Document excerpt:
Published: October 3, 2022

What Happens to an Annuity During a Divorce?

Getting a divorce is an emotionally trying time. There are many ways to divide annuity products during a divorce, including liquidating the contract or transferring funds to a new contract.

Annuities can be complicated products, especially when deciding how to divide the value of the annuity between two parties. The division of this unique asset during a divorce is contingent upon the needs of each person and the negotiated split of the annuity assets. Since annuities can be an important part of each party’s retirement plan, these negotiations are critical and the nuances of how to split the assets are very important.

Some primary issues to be discussed during the negotiations are tax consequences, potential surrender charges and other penalties, and IRS tax exemptions for divorces.

What Happens to an Annuity in a Divorce?

Working through financial issues like property division during a divorce is not easy. When dividing assets, it is wise to have a careful, methodical mindset. While this can be difficult during an emotionally-charged time, there are experts who can help you put together a plan so that the annuity assets are divided equitably.

If your annuity assets are “qualified,” meaning the proceeds have not yet been taxed, they may be subject to a qualified domestic relations order or QDRO. A QDRO is a court order issued as part of a divorce decree that helps direct how the divorcing couple can split the funds held in a qualified annuity. This order also applies to accounts like pension plans, 401ks, and other qualified retirement assets.

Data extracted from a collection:
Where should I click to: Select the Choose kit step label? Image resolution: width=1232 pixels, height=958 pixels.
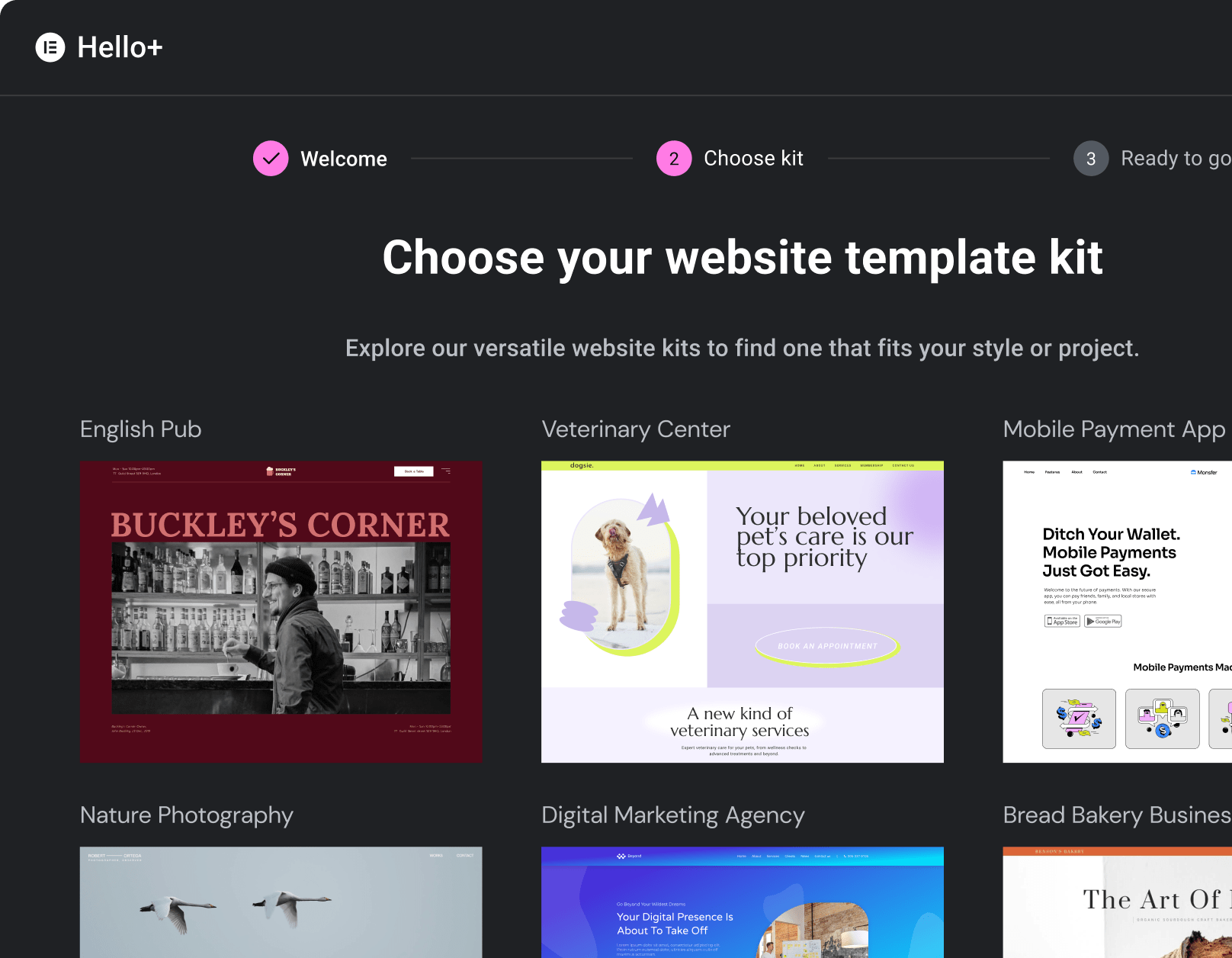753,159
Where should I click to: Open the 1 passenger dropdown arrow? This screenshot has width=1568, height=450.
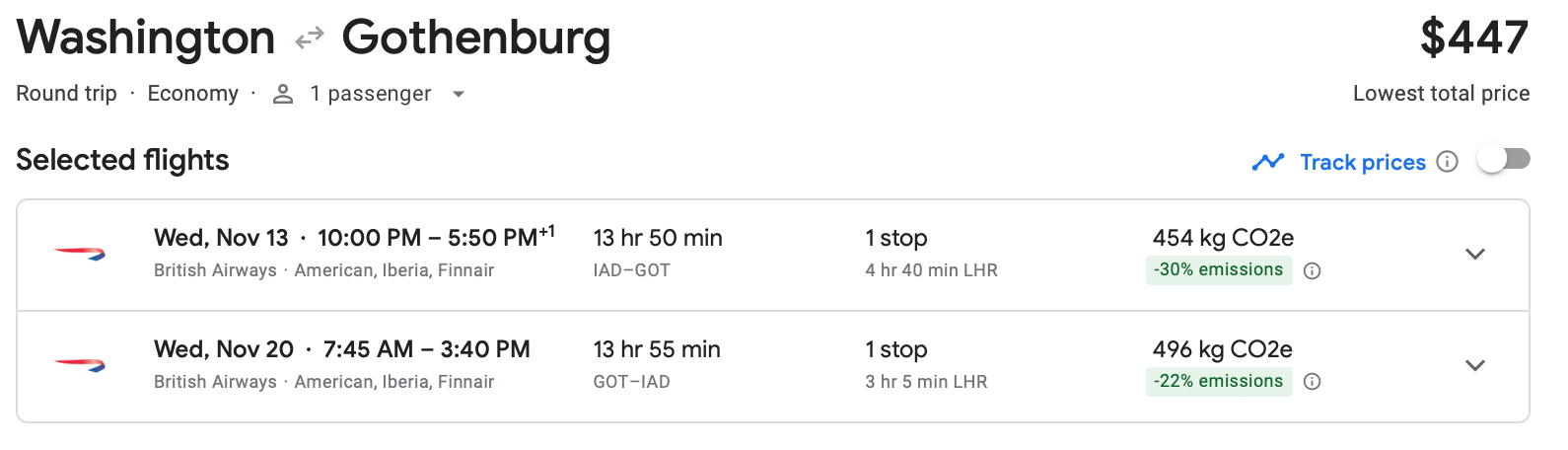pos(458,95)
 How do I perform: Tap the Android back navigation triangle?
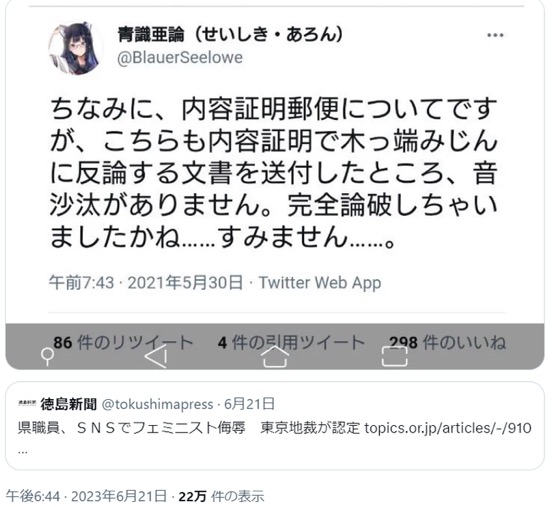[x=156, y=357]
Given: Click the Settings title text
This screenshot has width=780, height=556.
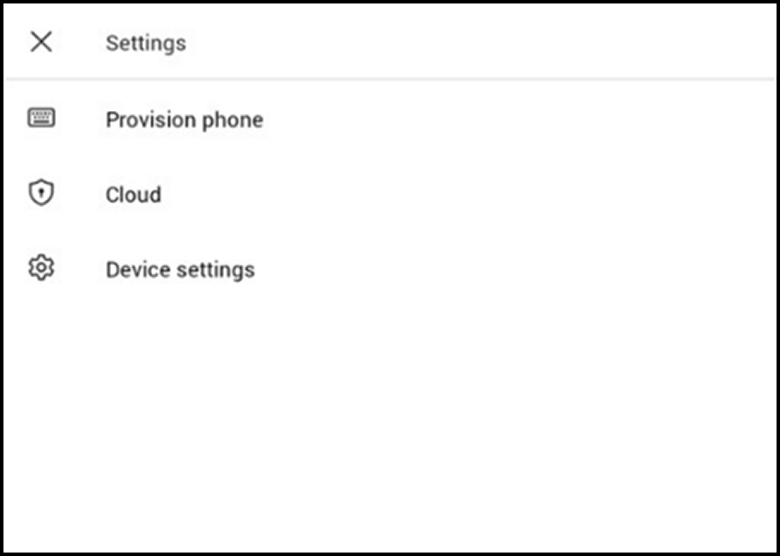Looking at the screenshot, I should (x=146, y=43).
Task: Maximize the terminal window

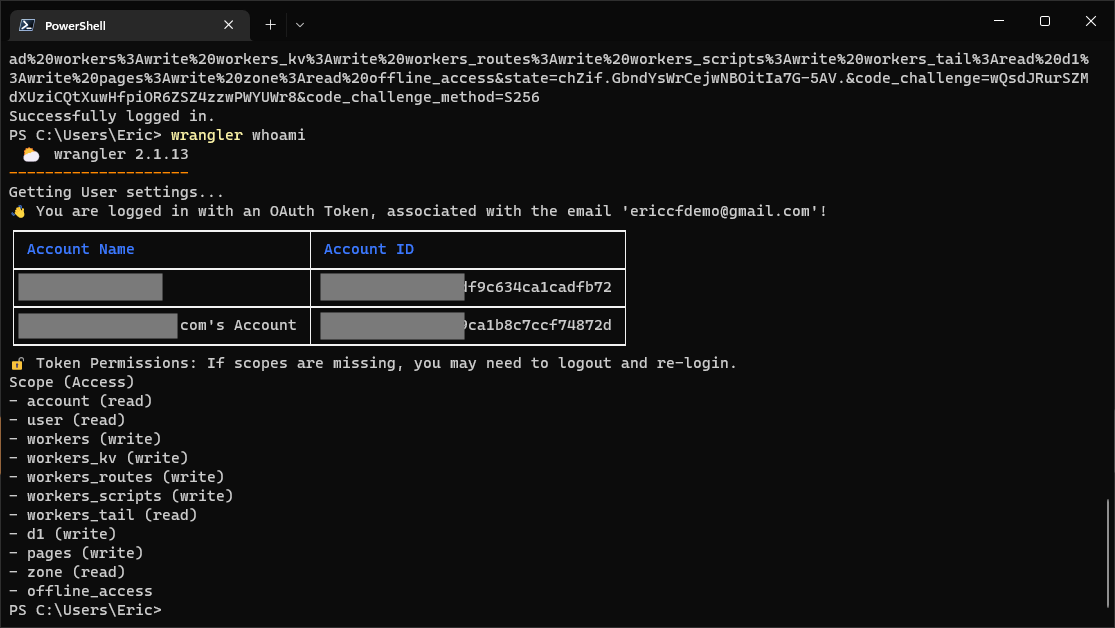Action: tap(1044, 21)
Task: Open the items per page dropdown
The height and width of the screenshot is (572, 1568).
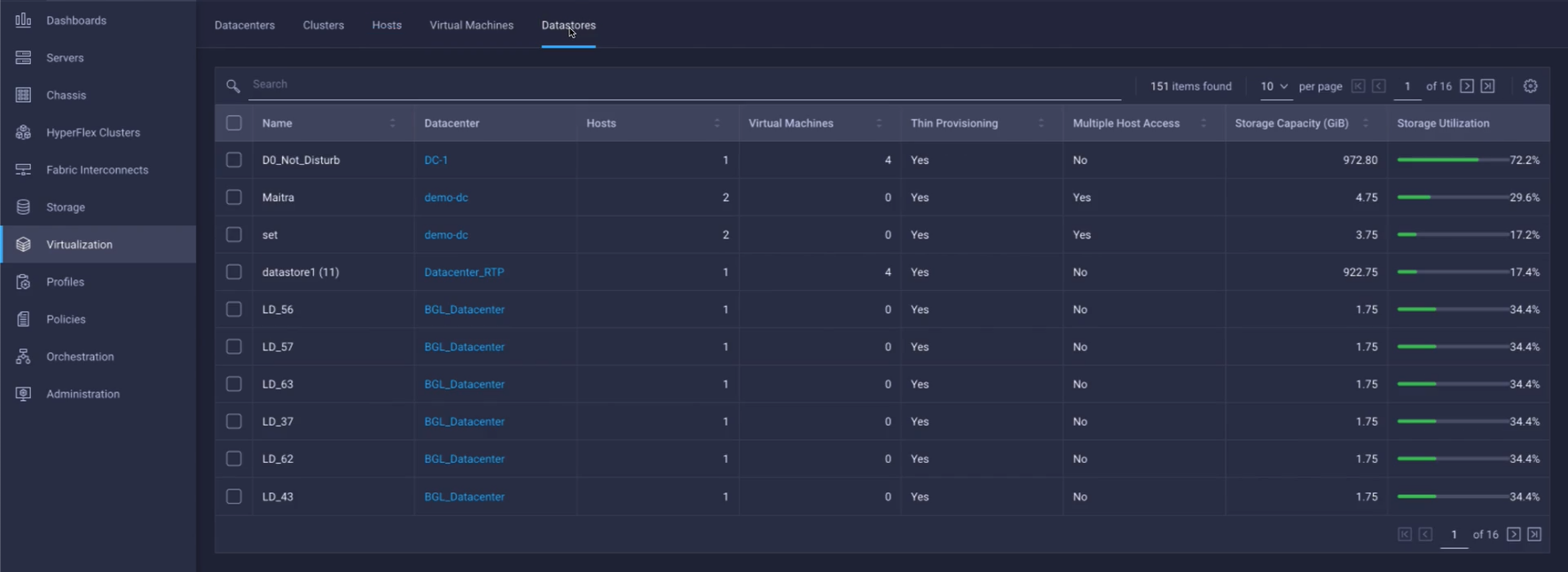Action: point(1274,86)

Prompt 1: Transcribe every line of the records above word for word, omitting the pictures from your answer.
Prompt 2: Pick up the annuity and divorce article at the point where it stops and keep writing.

Response 1:
Where should I click to: Select the Choose kit step label? Image resolution: width=1232 pixels, height=958 pixels.
753,159
Where should I click to: Open the 1 passenger dropdown arrow? This screenshot has width=1568, height=450.
pos(458,95)
 How do I perform: Tap the Android back navigation triangle?
[x=156, y=357]
Given: Click the Settings title text
This screenshot has width=780, height=556.
Looking at the screenshot, I should (x=146, y=43).
Task: Maximize the terminal window

Action: tap(1044, 21)
Task: Open the items per page dropdown
The height and width of the screenshot is (572, 1568).
Action: point(1274,86)

Response 2:
If the owner of an annuity purchased it before being married, the annuity might not be subject to the division of property. However, if you purchased your annuity during your marriage, it may likely be included in the property division. That may mean a contract split or surrendering of the annuity by you or your spouse, depending on other conditions.

Seeking advice on the dissolution of an annuity asset from a divorce attorney may not be a good idea unless they also have an understanding of tax or insurance contract law. Hiring a separate tax attorney or a divorce financial advisor with experience in insurance products might be a good idea.

That’s because financial factors such as cost basis, living benefits, present and future values, potential tax liability, and death benefits of the contract all come into play. This expert review and analysis can help provide details of how an annuity can be equitably split between parties.

Whether an annuity is still accumulating funds (a deferred annuity) or has already begun making payouts (annuitized annuities) will also be a factor in how the account value of these annuities is split between divorcing parties. You can generally work with your insurance company to discuss how the annuity can be equitably split.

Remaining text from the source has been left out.